Brief 1:
According to the passage on Syria in 2024, on what date did the opposition advance reach Damascus?
Brief 2:
List every place named in the last sentence of the passage on Syria in 2024.
Brief 3:
Write the next part of the passage on Syria in 2024, picking up after its final sentence.

Document passage:
+===+

At the start of 2024, the World Health Organization estimated that more than 65 percent of the population required humanitarian assistance.

An earthquake in February 2023 that devastated northern Syria had further exacerbated the crisis without spurring additional international support.

Food prices had doubled in 2024 compared with 2023, and the local currency had devalued to one-15th of its 2020 value.

Israel attacked Syria in 2024, destroying entire buildings in Damascus and other provinces, targeting high-ranking Iranian and Hezbollah officials, and causing repeated shutdowns of Aleppo and Damascus airports.

Peaceful protests continued in the south and northwest of the country, with activists in Sweida protesting against poor living conditions and calling for the fall of the Assad regime.

Al-Assad’s regime and its allies continued to bombard opposition-held areas, killing and injuring civilians.

The continuing threat from the regime in the northwest prompted Hayat Tahrir al-Sham (HTS) and a coalition of armed opposition groups to launch “Operation Deterring Aggression” on November 27, making rapid advances in western Aleppo and capturing the city within two days.

The advance continued through southern Idlib, Hama, Deraa, and Homs until, on December 8, it reached Damascus as Bashar al-Assad fled to Russia.

+===+

Dataset section:
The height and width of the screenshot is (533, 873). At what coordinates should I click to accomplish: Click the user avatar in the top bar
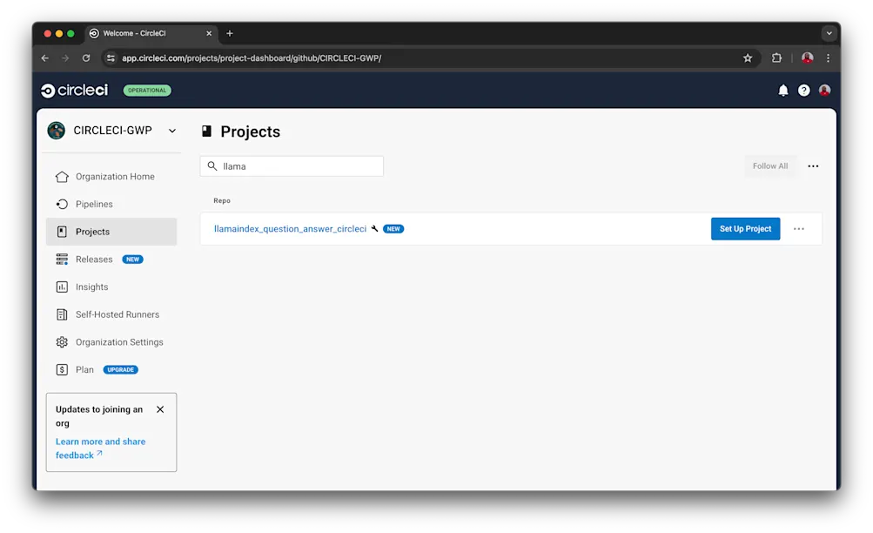tap(823, 90)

+===+

Task answer 1:
December 8

Task answer 2:
southern Idlib, Hama, Deraa, Homs, Damascus, Russia

Task answer 3:
Celebrations erupted across Syria, despite Israel taking advantage of the situation to strike security sites and weapon depots and launch an incursion into Syria by creeping across the boundary line in the Golan Heights.

As the HTS fighters advanced, they threw open the doors to al-Assad’s prisons, setting thousands free and underlining the sheer number of people who have disappeared in his “human slaughterhouses”.

Efforts began to locate some 130,000 prisoners and forcibly disappeared persons, but as thousands of families found out, the search will be long and gruelling.

Thousands more internally displaced people who had to flee the country hoped to return to their homes, but the destruction al-Assad wrought was so extensive that some people could not even identify where their homes had stood.

Uncertainty and fear of the future remain prevalent among Syrians, but there is a consensus that the future holds promise compared with the past.

As the world transitions from one year to the next, Syrians transition from 1970 to 2025 as they put the al-Assad years behind them.